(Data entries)
-.-.-

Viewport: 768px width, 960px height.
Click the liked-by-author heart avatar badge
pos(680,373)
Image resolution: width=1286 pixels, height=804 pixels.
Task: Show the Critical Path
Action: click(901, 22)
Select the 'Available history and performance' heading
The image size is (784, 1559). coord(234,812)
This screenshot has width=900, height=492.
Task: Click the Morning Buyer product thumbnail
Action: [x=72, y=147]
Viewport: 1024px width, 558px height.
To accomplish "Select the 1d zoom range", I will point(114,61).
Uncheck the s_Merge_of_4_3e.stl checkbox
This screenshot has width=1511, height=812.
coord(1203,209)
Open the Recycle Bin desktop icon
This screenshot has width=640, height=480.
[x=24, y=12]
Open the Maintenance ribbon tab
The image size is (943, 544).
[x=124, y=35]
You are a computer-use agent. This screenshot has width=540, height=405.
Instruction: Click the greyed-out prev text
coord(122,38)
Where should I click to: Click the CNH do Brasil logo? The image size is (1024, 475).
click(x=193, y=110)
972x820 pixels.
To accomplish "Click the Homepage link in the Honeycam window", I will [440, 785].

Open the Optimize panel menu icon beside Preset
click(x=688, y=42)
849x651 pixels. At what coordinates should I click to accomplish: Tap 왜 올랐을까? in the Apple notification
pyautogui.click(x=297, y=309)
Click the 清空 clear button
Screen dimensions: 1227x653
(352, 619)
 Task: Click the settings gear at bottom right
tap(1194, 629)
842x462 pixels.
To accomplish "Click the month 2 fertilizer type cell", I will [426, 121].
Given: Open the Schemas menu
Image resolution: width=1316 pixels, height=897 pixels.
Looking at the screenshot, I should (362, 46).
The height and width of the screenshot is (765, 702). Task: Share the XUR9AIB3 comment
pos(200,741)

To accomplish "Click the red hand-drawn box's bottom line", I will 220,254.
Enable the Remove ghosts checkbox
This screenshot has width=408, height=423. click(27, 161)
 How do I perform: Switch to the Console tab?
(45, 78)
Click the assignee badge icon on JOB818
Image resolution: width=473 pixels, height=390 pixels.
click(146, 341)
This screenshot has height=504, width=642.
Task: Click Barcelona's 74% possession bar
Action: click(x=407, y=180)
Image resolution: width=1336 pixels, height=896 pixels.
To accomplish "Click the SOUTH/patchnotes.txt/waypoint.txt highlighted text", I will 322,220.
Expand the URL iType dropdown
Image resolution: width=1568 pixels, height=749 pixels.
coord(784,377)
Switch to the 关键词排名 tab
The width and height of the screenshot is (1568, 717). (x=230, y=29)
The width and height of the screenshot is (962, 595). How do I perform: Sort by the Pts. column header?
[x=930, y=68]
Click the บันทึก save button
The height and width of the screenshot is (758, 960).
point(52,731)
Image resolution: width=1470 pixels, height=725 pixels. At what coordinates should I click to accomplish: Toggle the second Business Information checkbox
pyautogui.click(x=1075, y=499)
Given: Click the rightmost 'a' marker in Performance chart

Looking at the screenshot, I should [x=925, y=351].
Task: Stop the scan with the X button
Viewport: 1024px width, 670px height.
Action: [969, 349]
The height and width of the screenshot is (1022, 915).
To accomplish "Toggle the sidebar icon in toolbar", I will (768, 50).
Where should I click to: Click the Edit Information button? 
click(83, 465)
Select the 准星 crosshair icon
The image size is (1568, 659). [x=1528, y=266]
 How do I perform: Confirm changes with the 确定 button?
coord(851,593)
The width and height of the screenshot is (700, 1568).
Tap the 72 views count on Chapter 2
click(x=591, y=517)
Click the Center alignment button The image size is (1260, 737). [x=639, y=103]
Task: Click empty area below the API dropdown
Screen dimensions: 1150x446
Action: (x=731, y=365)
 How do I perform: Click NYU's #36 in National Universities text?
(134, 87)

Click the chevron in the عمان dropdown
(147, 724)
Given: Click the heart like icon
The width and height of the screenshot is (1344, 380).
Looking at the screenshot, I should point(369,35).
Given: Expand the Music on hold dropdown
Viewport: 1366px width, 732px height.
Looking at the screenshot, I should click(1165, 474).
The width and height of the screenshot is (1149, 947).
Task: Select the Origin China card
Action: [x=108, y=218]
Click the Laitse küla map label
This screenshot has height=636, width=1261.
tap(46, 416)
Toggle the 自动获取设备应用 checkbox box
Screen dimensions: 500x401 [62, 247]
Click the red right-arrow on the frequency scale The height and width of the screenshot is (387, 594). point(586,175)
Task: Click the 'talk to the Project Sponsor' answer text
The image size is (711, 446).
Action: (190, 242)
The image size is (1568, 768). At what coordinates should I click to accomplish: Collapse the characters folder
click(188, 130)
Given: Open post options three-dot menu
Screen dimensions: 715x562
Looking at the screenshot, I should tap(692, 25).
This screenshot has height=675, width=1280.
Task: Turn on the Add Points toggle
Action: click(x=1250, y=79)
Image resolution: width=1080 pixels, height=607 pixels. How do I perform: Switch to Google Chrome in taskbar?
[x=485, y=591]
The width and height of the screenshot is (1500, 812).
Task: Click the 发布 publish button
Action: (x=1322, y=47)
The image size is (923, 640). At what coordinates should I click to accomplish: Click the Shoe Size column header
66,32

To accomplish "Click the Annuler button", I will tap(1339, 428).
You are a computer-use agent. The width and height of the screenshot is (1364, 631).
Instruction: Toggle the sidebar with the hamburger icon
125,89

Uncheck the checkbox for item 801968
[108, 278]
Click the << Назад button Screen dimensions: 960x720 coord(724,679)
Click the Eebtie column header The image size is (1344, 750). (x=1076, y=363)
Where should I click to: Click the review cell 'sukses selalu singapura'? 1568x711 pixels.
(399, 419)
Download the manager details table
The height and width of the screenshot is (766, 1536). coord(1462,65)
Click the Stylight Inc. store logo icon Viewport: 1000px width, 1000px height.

-.-.-

### Task details
Reproduce the entries above exactly, every line included.

### Response below
Viewport: 768px width, 960px height.
Click the liked-by-author heart avatar badge
pos(680,373)
Image resolution: width=1286 pixels, height=804 pixels.
Task: Show the Critical Path
Action: click(901, 22)
Select the 'Available history and performance' heading
The image size is (784, 1559). coord(234,812)
This screenshot has width=900, height=492.
Task: Click the Morning Buyer product thumbnail
Action: [x=72, y=147]
Viewport: 1024px width, 558px height.
To accomplish "Select the 1d zoom range", I will point(114,61).
Uncheck the s_Merge_of_4_3e.stl checkbox
This screenshot has width=1511, height=812.
coord(1203,209)
Open the Recycle Bin desktop icon
This screenshot has width=640, height=480.
[x=24, y=12]
Open the Maintenance ribbon tab
The image size is (943, 544).
[x=124, y=35]
You are a computer-use agent. This screenshot has width=540, height=405.
Instruction: Click the greyed-out prev text
coord(122,38)
Where should I click to: Click the CNH do Brasil logo? The image size is (1024, 475).
click(x=193, y=110)
972x820 pixels.
To accomplish "Click the Homepage link in the Honeycam window", I will [440, 785].

Open the Optimize panel menu icon beside Preset
click(x=688, y=42)
849x651 pixels. At what coordinates should I click to accomplish: Tap 왜 올랐을까? in the Apple notification
pyautogui.click(x=297, y=309)
Click the 清空 clear button
Screen dimensions: 1227x653
(352, 619)
 Task: Click the settings gear at bottom right
tap(1194, 629)
842x462 pixels.
To accomplish "Click the month 2 fertilizer type cell", I will [426, 121].
Given: Open the Schemas menu
Image resolution: width=1316 pixels, height=897 pixels.
Looking at the screenshot, I should (362, 46).
The height and width of the screenshot is (765, 702). Task: Share the XUR9AIB3 comment
pos(200,741)

To accomplish "Click the red hand-drawn box's bottom line", I will 220,254.
Enable the Remove ghosts checkbox
This screenshot has width=408, height=423. click(27, 161)
 How do I perform: Switch to the Console tab?
(45, 78)
Click the assignee badge icon on JOB818
Image resolution: width=473 pixels, height=390 pixels.
click(146, 341)
This screenshot has height=504, width=642.
Task: Click Barcelona's 74% possession bar
Action: click(x=407, y=180)
Image resolution: width=1336 pixels, height=896 pixels.
To accomplish "Click the SOUTH/patchnotes.txt/waypoint.txt highlighted text", I will 322,220.
Expand the URL iType dropdown
Image resolution: width=1568 pixels, height=749 pixels.
coord(784,377)
Switch to the 关键词排名 tab
The width and height of the screenshot is (1568, 717). (x=230, y=29)
The width and height of the screenshot is (962, 595). How do I perform: Sort by the Pts. column header?
[x=930, y=68]
Click the บันทึก save button
The height and width of the screenshot is (758, 960).
point(52,731)
Image resolution: width=1470 pixels, height=725 pixels. At what coordinates should I click to accomplish: Toggle the second Business Information checkbox
pyautogui.click(x=1075, y=499)
Given: Click the rightmost 'a' marker in Performance chart

Looking at the screenshot, I should [x=925, y=351].
Task: Stop the scan with the X button
Viewport: 1024px width, 670px height.
Action: [969, 349]
The height and width of the screenshot is (1022, 915).
To accomplish "Toggle the sidebar icon in toolbar", I will (768, 50).
Where should I click to: Click the Edit Information button? 
click(83, 465)
Select the 准星 crosshair icon
The image size is (1568, 659). [x=1528, y=266]
 How do I perform: Confirm changes with the 确定 button?
coord(851,593)
The width and height of the screenshot is (700, 1568).
Tap the 72 views count on Chapter 2
click(x=591, y=517)
Click the Center alignment button The image size is (1260, 737). [x=639, y=103]
Task: Click empty area below the API dropdown
Screen dimensions: 1150x446
Action: (x=731, y=365)
 How do I perform: Click NYU's #36 in National Universities text?
(134, 87)

Click the chevron in the عمان dropdown
(147, 724)
Given: Click the heart like icon
The width and height of the screenshot is (1344, 380).
Looking at the screenshot, I should point(369,35).
Given: Expand the Music on hold dropdown
Viewport: 1366px width, 732px height.
Looking at the screenshot, I should click(1165, 474).
The width and height of the screenshot is (1149, 947).
Task: Select the Origin China card
Action: [x=108, y=218]
Click the Laitse küla map label
This screenshot has height=636, width=1261.
tap(46, 416)
Toggle the 自动获取设备应用 checkbox box
Screen dimensions: 500x401 [62, 247]
Click the red right-arrow on the frequency scale The height and width of the screenshot is (387, 594). point(586,175)
Task: Click the 'talk to the Project Sponsor' answer text
The image size is (711, 446).
Action: (190, 242)
The image size is (1568, 768). At what coordinates should I click to accomplish: Collapse the characters folder
click(188, 130)
Given: Open post options three-dot menu
Screen dimensions: 715x562
Looking at the screenshot, I should tap(692, 25).
This screenshot has height=675, width=1280.
Task: Turn on the Add Points toggle
Action: click(x=1250, y=79)
Image resolution: width=1080 pixels, height=607 pixels. How do I perform: Switch to Google Chrome in taskbar?
[x=485, y=591]
The width and height of the screenshot is (1500, 812).
Task: Click the 发布 publish button
Action: (x=1322, y=47)
The image size is (923, 640). At what coordinates should I click to accomplish: Click the Shoe Size column header
66,32

To accomplish "Click the Annuler button", I will tap(1339, 428).
You are a computer-use agent. The width and height of the screenshot is (1364, 631).
Instruction: Toggle the sidebar with the hamburger icon
125,89

Uncheck the checkbox for item 801968
[108, 278]
Click the << Назад button Screen dimensions: 960x720 coord(724,679)
Click the Eebtie column header The image size is (1344, 750). (x=1076, y=363)
Where should I click to: Click the review cell 'sukses selalu singapura'? 1568x711 pixels.
(399, 419)
Download the manager details table
The height and width of the screenshot is (766, 1536). coord(1462,65)
Click the Stylight Inc. store logo icon Viewport: 1000px width, 1000px height.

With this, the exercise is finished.